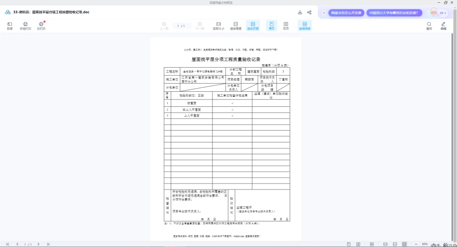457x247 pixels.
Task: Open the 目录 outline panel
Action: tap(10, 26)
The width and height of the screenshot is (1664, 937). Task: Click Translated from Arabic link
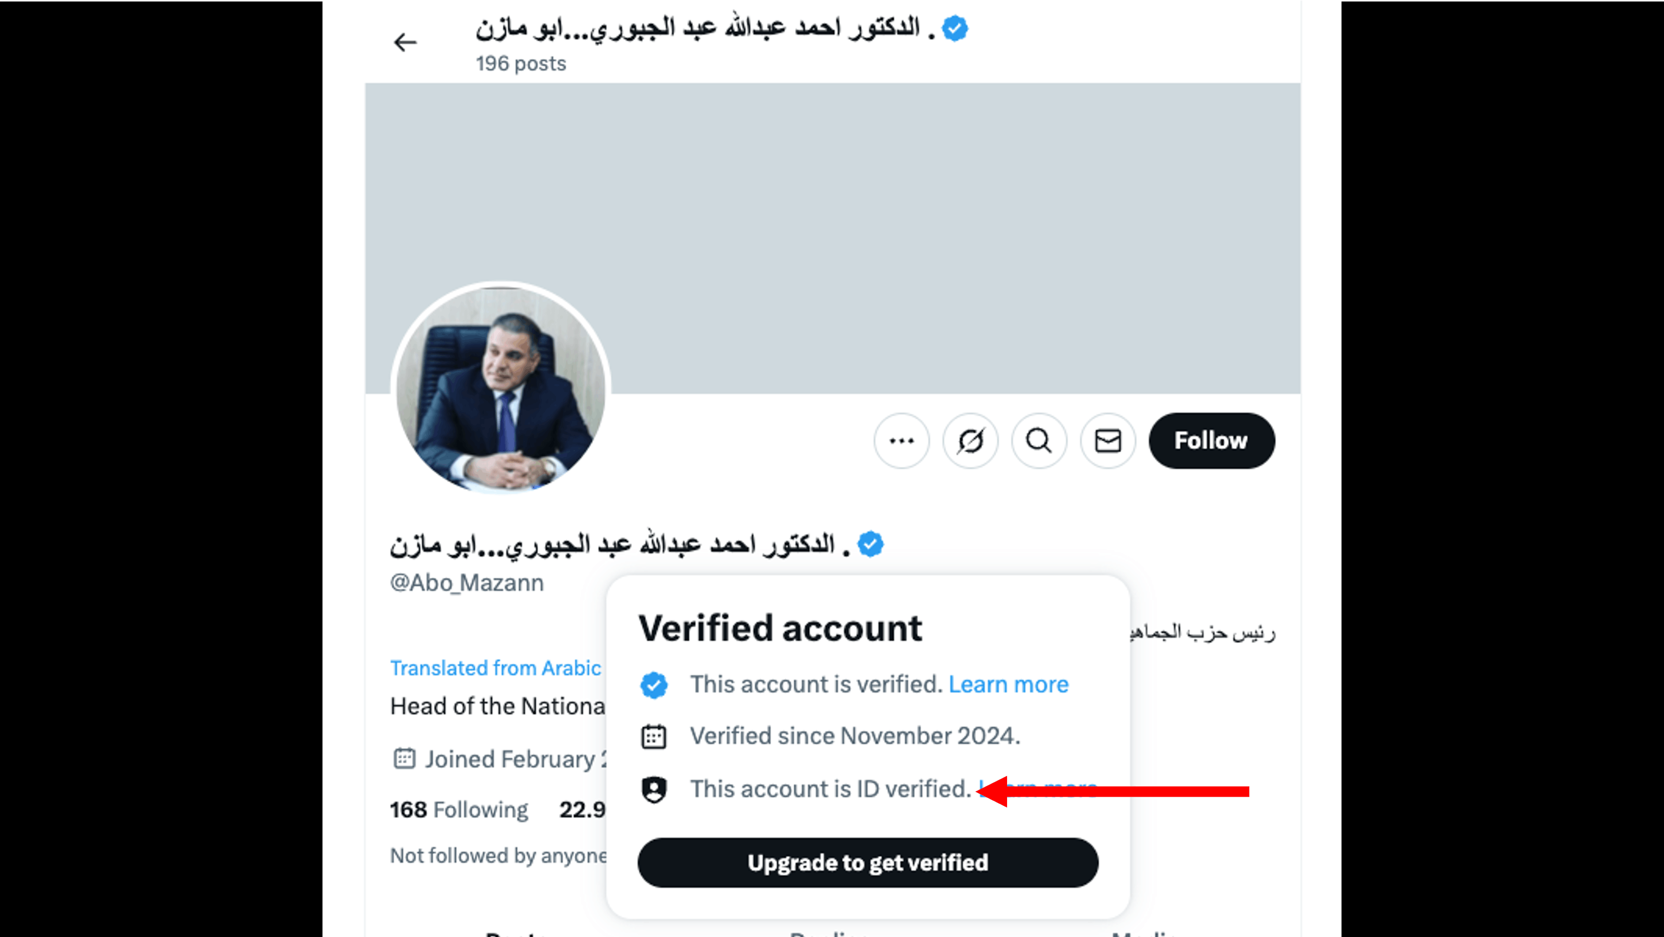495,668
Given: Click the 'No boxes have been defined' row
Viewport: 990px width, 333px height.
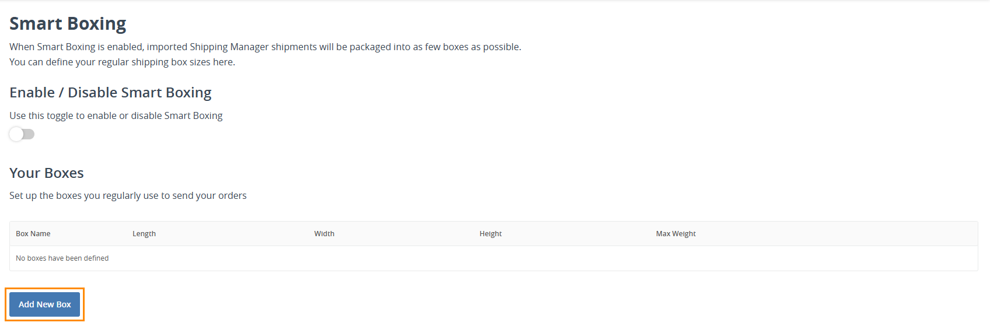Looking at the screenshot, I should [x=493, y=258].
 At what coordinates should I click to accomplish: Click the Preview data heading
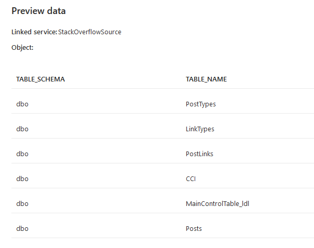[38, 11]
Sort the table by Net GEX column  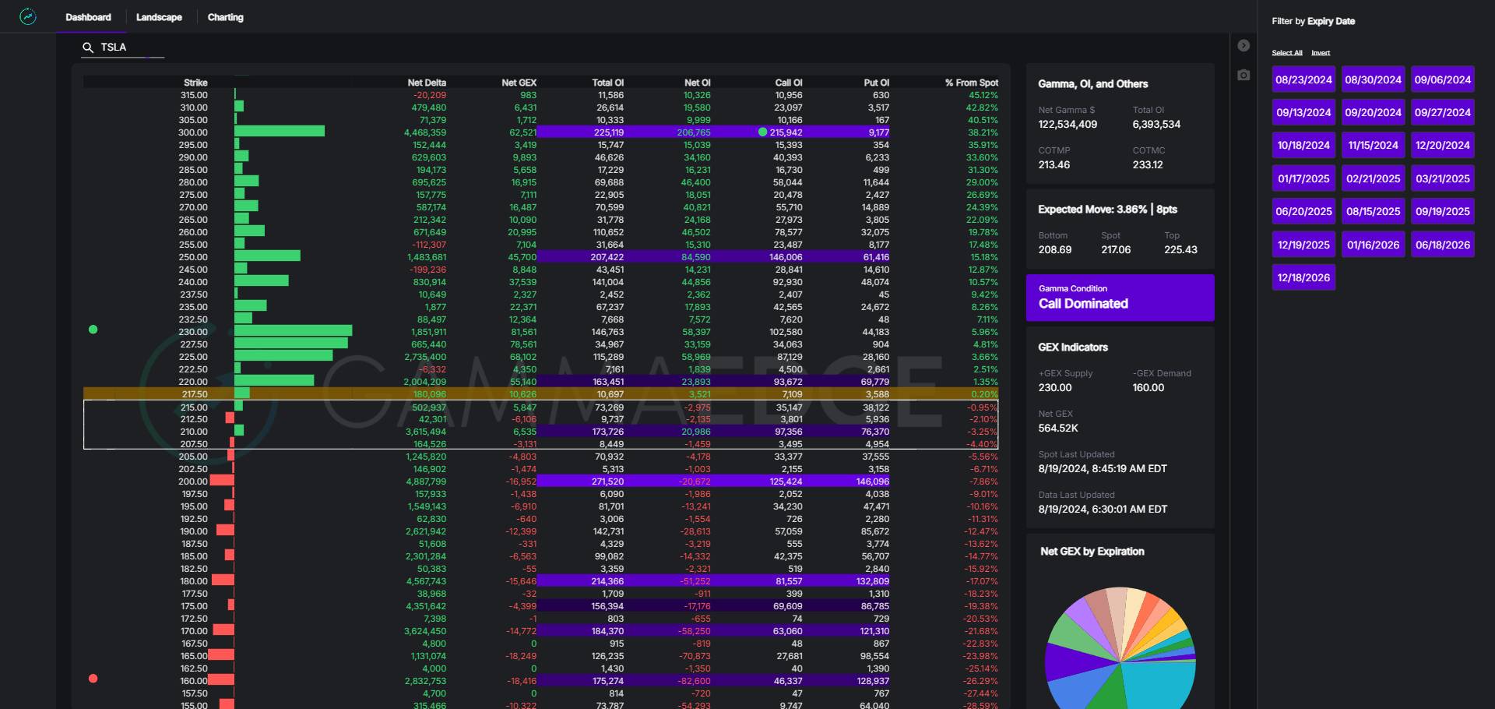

§

# ACTIVITY:
Take the line containing "The width and" and every line after it to the end of the records, and restate them verbatim, with no pictures.

# ANSWER SECTION:
The width and height of the screenshot is (1664, 937). Task: Click Translated from Arabic link
495,668
Given: Click the 'No boxes have been defined' row
Viewport: 990px width, 333px height.
Looking at the screenshot, I should [x=493, y=258].
 At what coordinates should I click to accomplish: Click the Preview data heading
[38, 11]
Sort the table by Net GEX column  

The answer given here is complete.